I suppose it's inevitable that a blogger, especially a beginning blogger, would want to retract a post now and then. In fact, the very act of blogging about a book can make you more aware of your opinions & judgments, which usually leads me to question them. So ever since I complained that Jared Diamond's Collapse seemed too long, even redundant, I've been rethinking my position.

Now another book I'm reading is shaking my faith in my reaction and even approach to Collapse. My current book is Reading Like a Writer, by Francine Prose. The subtitle reveals the author's essential purpose: A Guide for People who Love Books and for Those who Want to
Write Them. Using a wealth of selections from master writers in various genres, Prose demonstrates techniques in reading necessary to appreciate (and possibly emulate) fine literary style.

I felt her hot breath of disapproval when I recalled how I sped through parts of Collapse. Prose says, "Skimming just won't suffice if we hope to extract one fraction . . . of what a a writer's words can teach us about how to use the language. And reading quickly--for plot, for ideas, even for psychological truths that a story reveals--can be a hindrance when the crucial revelations are in the spaces between words, in what has been left out."

I picked up Collapse because I wanted to learn how he supported his arguments that societies through history have, however unknowingly,chosen to deteriorate. By skimming and even skipping through Diamond's work, I may have been missing the very nuances of his work that would have left me more satisfied after reading it. Was I failing in my job as a reader to parse the author's sentences, paragraphs, and chapters more thoroughly? One of my mantras as a writer is that writing is a performance art. The reader brings meaning to the work, I believe, and, Prose would add, also an appreciation of process. To get the most out of a dense argument, the reader must be willing and able to seek out the best in a given volume.

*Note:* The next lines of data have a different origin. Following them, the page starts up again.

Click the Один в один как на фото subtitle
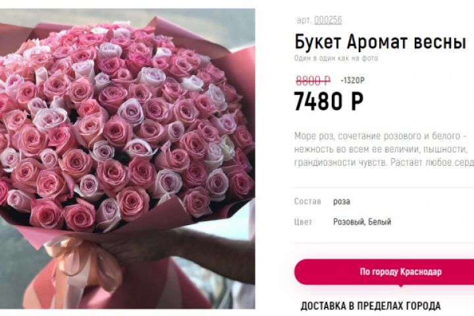Image resolution: width=474 pixels, height=316 pixels. (336, 58)
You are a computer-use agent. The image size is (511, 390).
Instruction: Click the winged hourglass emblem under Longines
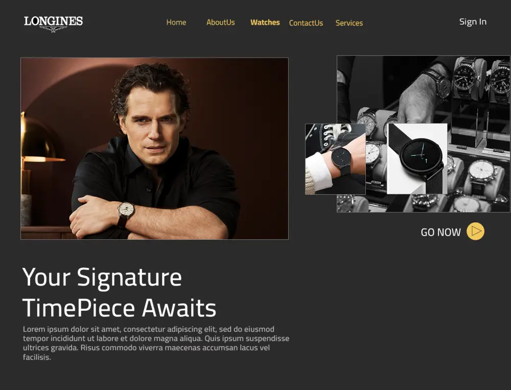point(54,29)
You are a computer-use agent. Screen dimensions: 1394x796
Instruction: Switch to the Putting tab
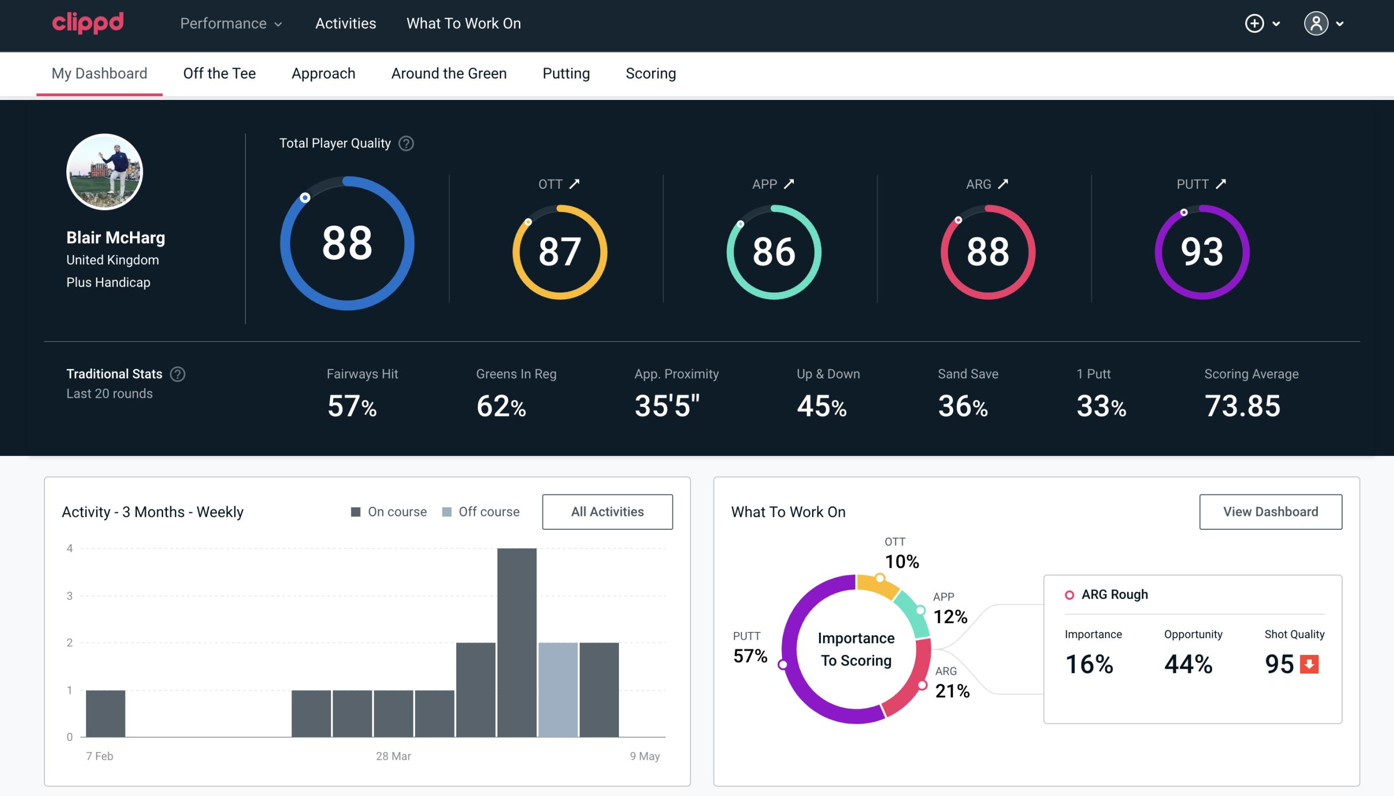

Francine Prose helps me understand one way I may have gone wrong when she says, "Reading this way requires a certain amount of stamina, concentration, and patience." Of these key three, I seem particularly to lack reading stamina these days. It may be just having too many projects going at once, but I rarely read the same work for an hour at a time. I've seen plenty of advice on improving reading speed, but I'm not sure exactly how one builds stamina as a reader--longer books? more convoluted prose? reading marathons? But it's something I'll keep in mind now as a issue that can muddy my interpretation of a book & its value. Plus, it'll make a great excuse to lie in my favorite reading spot, pumping print to build my reading muscles instead of cleaning my house.